Window on Eurasia: Tajikistan Brings Home Students from Medrassahs Abroad, But Analysts Doubt This Alone Will Stop Islamist Threat

Paul Goble

            Staunton, January 10 – Dushanbe officials say that over the last year, they have brought home all but 400 of the roughly 2500 Tajiks who had been studying in Islamic universities and medrassahs abroad, but analysts doubt that this measure by itself will prevent the continuing spread of Islamist ideas and organizations in that Central Asian republic.

            Abdurakhim Kholikov, chairman of Tajikistan’s Committee on Religious Affairs, said yesterday that 2080 Tajiks “who had been studying in foreign medrassahs illegally had been returned to their motherland” but some 400 remain abroad despite Dushanbe’s directive that they come home (www.avesta.tj/sociaty/10745-v-tadzhikistane-razrabotan-mehanizm-otpravki-studentov-v-zarubezhnye-medrese.html).

            The official added that “a mechanism for sending those who want to study at religious academic institutions abroad has been worked out by [Dushanbe],” and some 300 people have applied for approval.

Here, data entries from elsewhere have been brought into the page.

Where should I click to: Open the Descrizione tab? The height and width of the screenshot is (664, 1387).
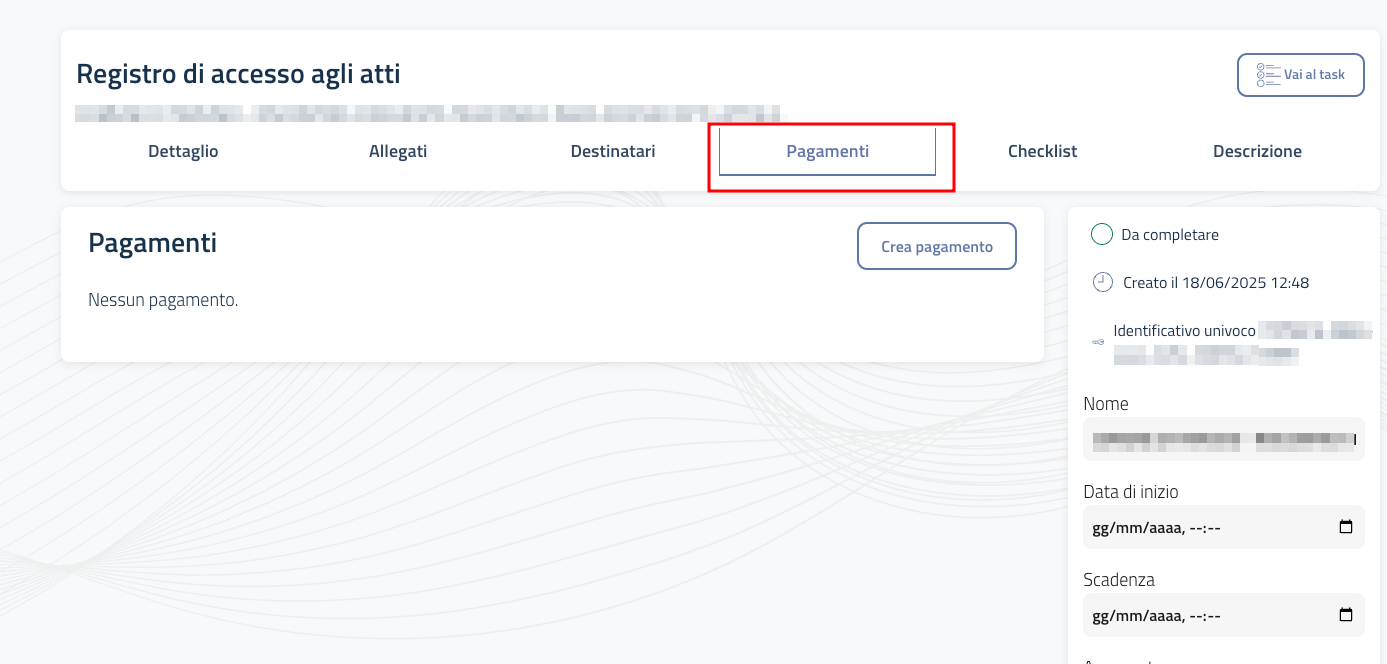point(1257,151)
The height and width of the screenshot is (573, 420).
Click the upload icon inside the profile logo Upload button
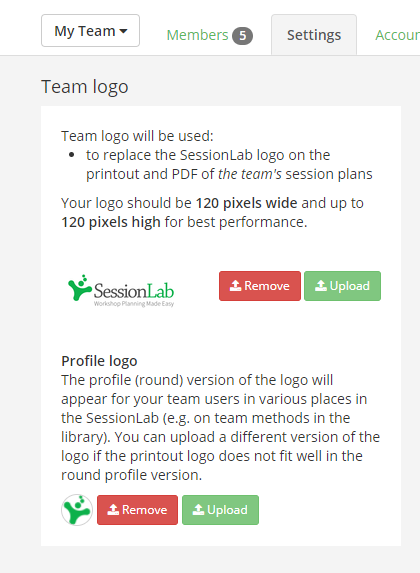[x=198, y=509]
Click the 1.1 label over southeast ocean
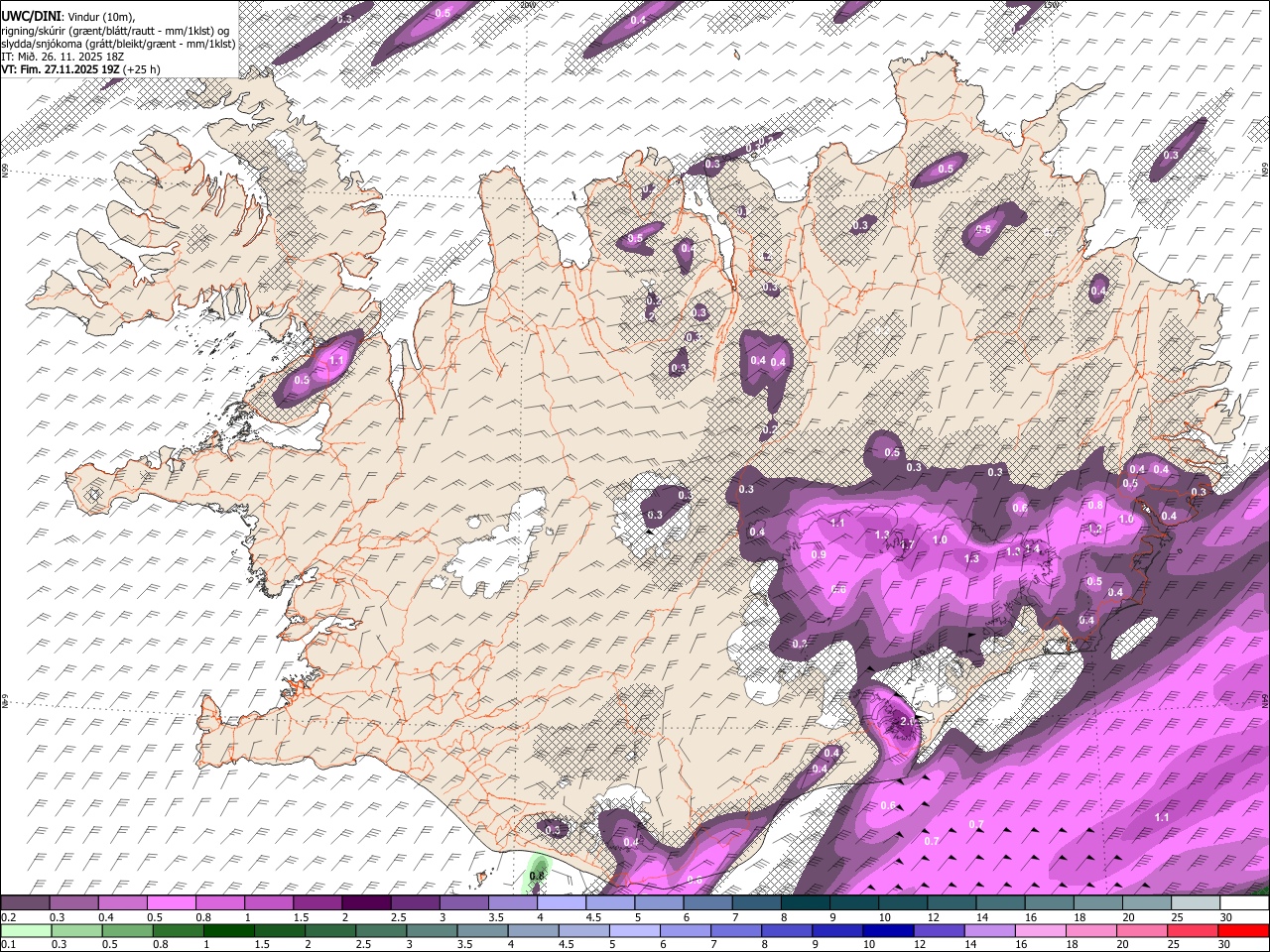This screenshot has height=952, width=1270. tap(1163, 817)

Are present, Kholikov continued, their applications are “at the stage of consideration.”

            The return of Tajiks studying abroad – and some estimates have put their number as high as 6,000 – followed Tajikistan President Emomali Rakhmon’s appeal to parents in August 2010 that they not send their students to study religion abroad lest “young citizens of the republic become extremists or terrorists.”

            Of those who have returned to far, the Committee on Religious Affairs said, 1219 did so because of this appeal, and of the 400 remaining abroad, its officials added, most had gone abroad entirely legally. Many of those who had been abroad are now studying at Tajikistan’s Islamic Institute (islamsng.com/tjk/news/3817).

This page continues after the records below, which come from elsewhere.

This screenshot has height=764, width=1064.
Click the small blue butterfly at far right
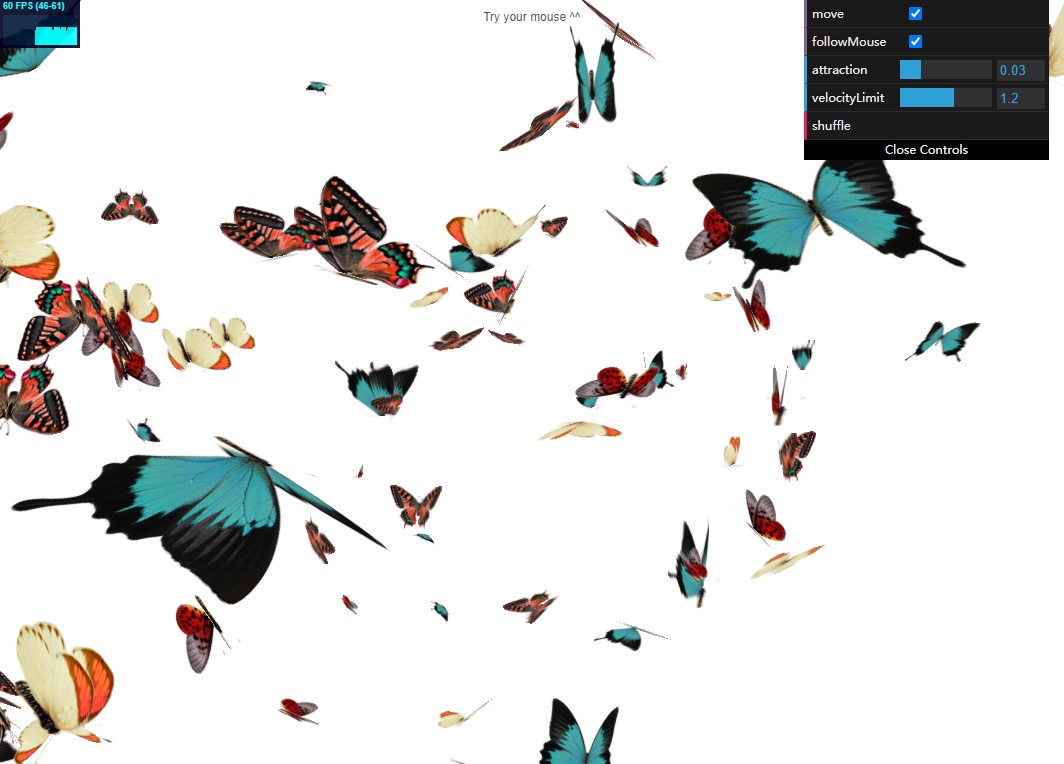945,340
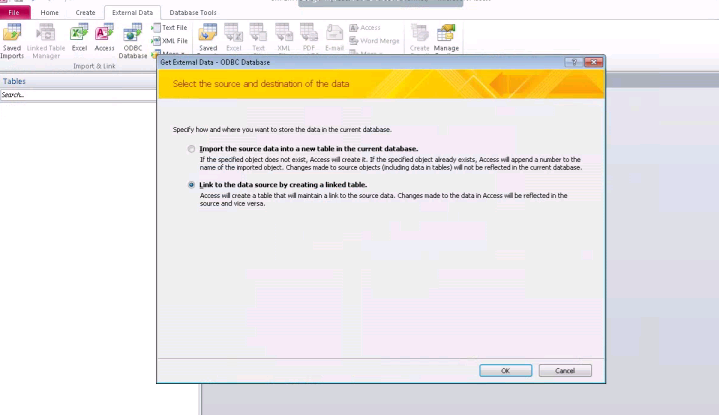Viewport: 719px width, 415px height.
Task: Open the File tab
Action: pos(16,12)
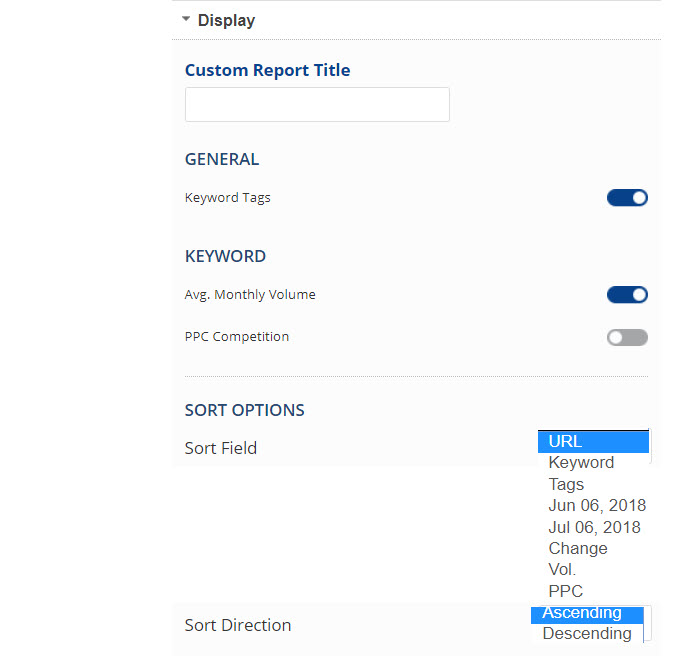Click the Sort Direction label
Image resolution: width=674 pixels, height=665 pixels.
(238, 625)
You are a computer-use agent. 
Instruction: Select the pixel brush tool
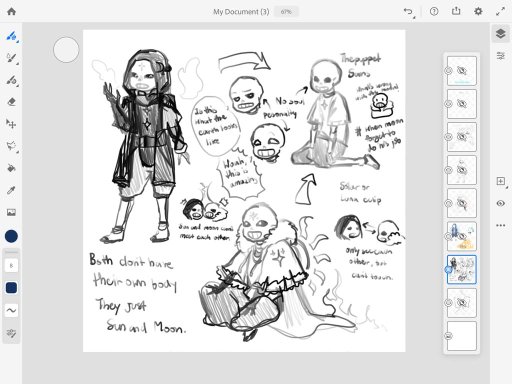click(11, 36)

(At the same press conference, Kholikov said his committee had tested 3366 imam-khatybs, of whom 106 failed to get official approval to continue to work in the country’s 58 officially registered religious communities.)
            But despite these and other Tajik government efforts to rein in Islam and Islamist movements, experts there say that the threat of Islamism and even “Talibanization” will grow there unless the government adopts a more enlightened policy, on the allows for dialogue rather than on repression.

In a post yesterday on the blog of independent Tajik historian Kamol Abdullayev, Galim Faskhudinov of Dushanbe surveys the views of various experts about trends in Islam in Tajikistan (kamolkhon.com/,  January 9).

            Abdullayaev told Faskhudinov that “the Islamization of society as an alternative to the atheism imposed during the period of the Soviet Union is proceeding.”  Moreover, he adds, this trend is now “not limited to the traditionally religious rural districts but step by step is affecting the more secular urban population.”

            Another scholar, orientalist Ilkhom Nadziyev, adds that “the level of trust among the population of Tajikistan to the power structures, as research shows, is low.  Many of the residents of the country consider that religious leaders are less supported by corruption.”  As a result, the latter enjoy more trust.

            Tokhir Sattorov, a Tajik political scientist, adds that “the powers that be at first tried to respond to the religious feelings of the population but then they stopped and turned back. The impression has been created that they do not have the [necessary] experience] or even that they are worried by their own unexpected moves earlier.”

            The expert community Faskhudinov surveyed “do not exclude the growth of Islamic radicalism in Tajikistan as a result of outside efforts.  Farrukh Umarov, a specialist on Islam notes that one of the most powerful movements in Islam seeks to unite all Muslims into a single umma, a desire that inevitably clashes with “national cultures.”

            The Islamists, Abdullayev points out, have already issued calls in Tajikistan to drop national names and secular dress, calls that are often seen as moves to “Talibanization.”  That trend “begins when they divide ‘good’ Muslims from ‘bad and unfaithful’ ones and insist on imposing a strict moral [Islamic] code on society.”

            Repressive measures do little good, Abdullayev insists, and he calls for dialogue first among Muslims and then between them and the state. Such conversations, he suggests, will support liberal trends and the development of civil Islam which will be directed at the strengthening of the state and Muslim society” at one and the same time.

            And Abdullayev concludes by pointing out that “the radicalization of Islam often creates problems far from religion, including the growth of authoritarianism, corruption, and economic difficulties.”  If those are not addressed, he says, then “even the complete defeat of the Taliban in Afghanistan and Pakistan will not stop the threat of ‘Talibanization’” in Central Asia.